Sampai detik ini, kaum feminisme masih menggembar-gemborkan bahwa poligami adalah sebuah bentuk diskriminasi agama, pelanggaran HAM dan sebagainya. Untuk lebih menguatkan asumsi tersebut, mereka dengan berani menjadikan hadis Nabi Muhammad SAW sebagai dalil.
Hadis yang dimaksud adalah hadis yang termaktub dalam kitab Shahih Muslim, diceritakan dari Miswar bin Makhramah dari Ali bin Husain bahwa Ali bin Abi Thalib hendak melamar putri Abu Jahal untuk dijadikan istri mudanya, sedangkan saat itu Ali masih beristri Siti Fatimah. Ketika Fatimah mendengar hal tersebut maka ia menghadap Rasulullah SAW, lantas Fatimah berkata, ” Sesungguhnya, kaum Anda mengakatan bahwa Anda tidak akan pernah marah untuk membela putri Anda. Ini, Ali, akan menikahi anak Abu Jahal.”
Penjelasan Hadis
Miswar berkata bahwa Nabi SAW berdiri kemudian bersabda, “Amma Ba’du, aku telah menikahkan puteriku terhadap Abu al Asr bin ar-Rabi’ dan dia setia serta jujur terhadapku. Sesungguhnya, Fatimah bagian dari diriku, apa yang menyakitinya juga akan menyakitiku. Demi Allah! Tidak akan pernah bisa berkumpul puteri Rasulullah dengan puteri musuh Allah dalam pangkuan satu orang suami. Selamanya.” Maka Ali RA membatalkan rencana lamarannya (HR. Muslim).
Hadis ini dijadikan senjata oleh mereka bahwa nabi melarang umatnya untuk berpoligami, padahal Nabi SAW melarang Sayidina Ali sebab yang hendak beliau lamar adalah putri Abu Jahal. Apa kata dunia jika hal itu sampai terjadi?
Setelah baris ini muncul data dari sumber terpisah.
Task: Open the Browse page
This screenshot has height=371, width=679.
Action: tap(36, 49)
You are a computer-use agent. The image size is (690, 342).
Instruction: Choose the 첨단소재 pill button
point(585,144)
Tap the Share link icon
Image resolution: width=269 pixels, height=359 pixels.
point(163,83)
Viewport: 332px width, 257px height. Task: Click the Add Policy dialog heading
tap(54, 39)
Baca Juga: Dr. Adian Husaini: Tugas Perempuan dan Laki-Laki Sama
Memang tidak sedikit orang yang berpoligami cenderung “menyimpang” dari tuntunan agama, seperti tidak adil dalam penggiliran, lebih sayang pada istri muda dibandingkan istri tua dan pilih-pilih dalam membagikan harta.
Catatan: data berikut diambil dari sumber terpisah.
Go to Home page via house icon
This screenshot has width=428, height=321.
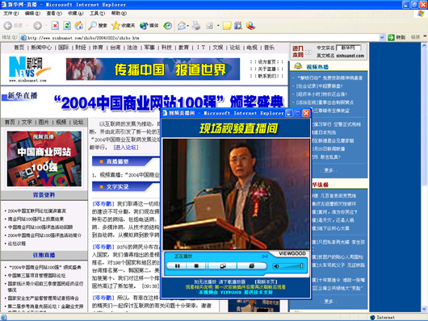[x=79, y=26]
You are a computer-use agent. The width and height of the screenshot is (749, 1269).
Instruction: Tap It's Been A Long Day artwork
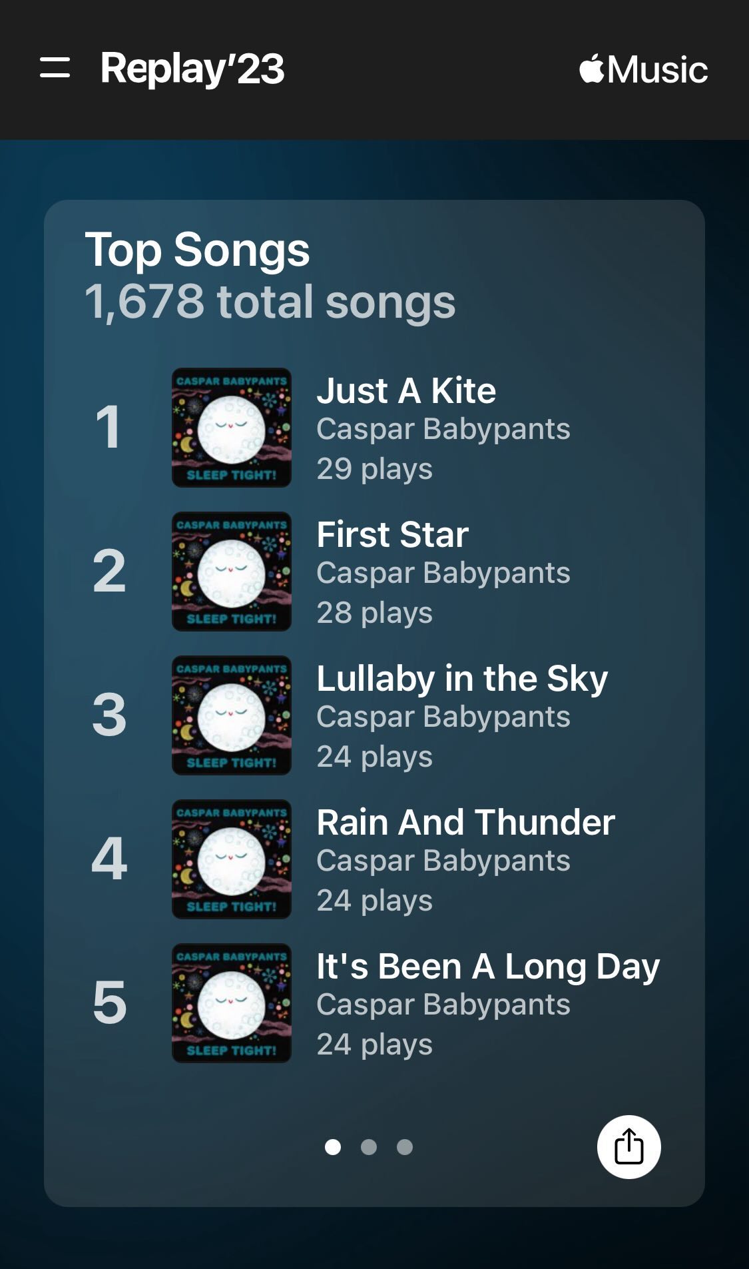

وَإِنْ خِفْتُمْ أَلَّا تُقْسِطُوا۟ فِى ٱلْيَتَٰمَىٰ فَٱنكِحُوا۟ مَا طَابَ لَكُم مِّنَ ٱلنِّسَآءِ مَثْنَىٰ وَثُلَٰثَ وَرُبَٰعَ ۖ فَإِنْ خِفْتُمْ أَلَّا تَعْدِلُوا۟ فَوَٰحِدَةً أَوْ مَا مَلَكَتْ أَيْمَٰنُكُمْ ۚ ذَٰلِكَ أَدْنَىٰٓ أَلَّا تَعُولُوا۟
Dan jika kamu takut tidak akan dapat berlaku adil terhadap (hak-hak) perempuan yang yatim (bilamana kamu mengawininya), maka kawinilah wanita-wanita (lain) yang kamu senangi: dua, tiga atau empat. Kemudian jika kamu takut tidak akan dapat berlaku adil, maka (kawinilah) seorang saja, atau budak-budak yang kamu miliki. Yang demikian itu adalah lebih dekat kepada tidak berbuat aniaya.
Mengenai ayat ini, ada sebuah riwayat dari Said bin Jubair, Qatadah, Rabi’ dan Sadi, terdapat suatu kaum yang menjauhi masalah harta anak yatim dan memberikan mahar sedikit kepada istri-istri mereka. Mereka menikah dengan seenaknya sendiri. Terkadang mereka berbuat adil terkadang juga sebaliknya. Ketika mereka bertanya mengenai anak yatim maka Allah menurunkan ayat ini.
Dalam ayat di atas, anak yatim disamakan dengan perempuan karena sama-sama mempunyai sifat lemah. Ibnu Abbas sendiri menyatakan perintah untuk menikah dua, tiga atau empat wanita dalam ayat ini bukan tanpa syarat. Ayat ini menuntut harus bisa berbuat adil dalam nafkah lahir maupun batin. Jika tidak mampu maka dituntut untuk menikahi satu wanita saja.
Kesimpulannya poligami dalam Islam merupakan hal mubah. Namun, bagi yang hendak melakukannya harus memenuhi syarat-syarat yang telah ditentukan. Dengan demikian akan tercipta rumah tangga harmonis. Jika tidak mampu cukup beristri satu agar tidak terjadi kekacauan dalam rumah tangga.
Kesimpulan
Syekh Khudlari mengatakan dalam kitabnya, Poligami bukan bagian dari syiar prinsipil yang harus dipraktikkan dalam pandangan Allah dan Rasulullah sebagai pembuat syariat Islam. Poligami bagian dari mubah yang pertimbangannya berpulang kepada individu mukalaf. Jika seseorang mau, ia dapat berpoligami. Jika ia memilih monogami, dia boleh mengabaikan poligami sejauh tidak melewati batas.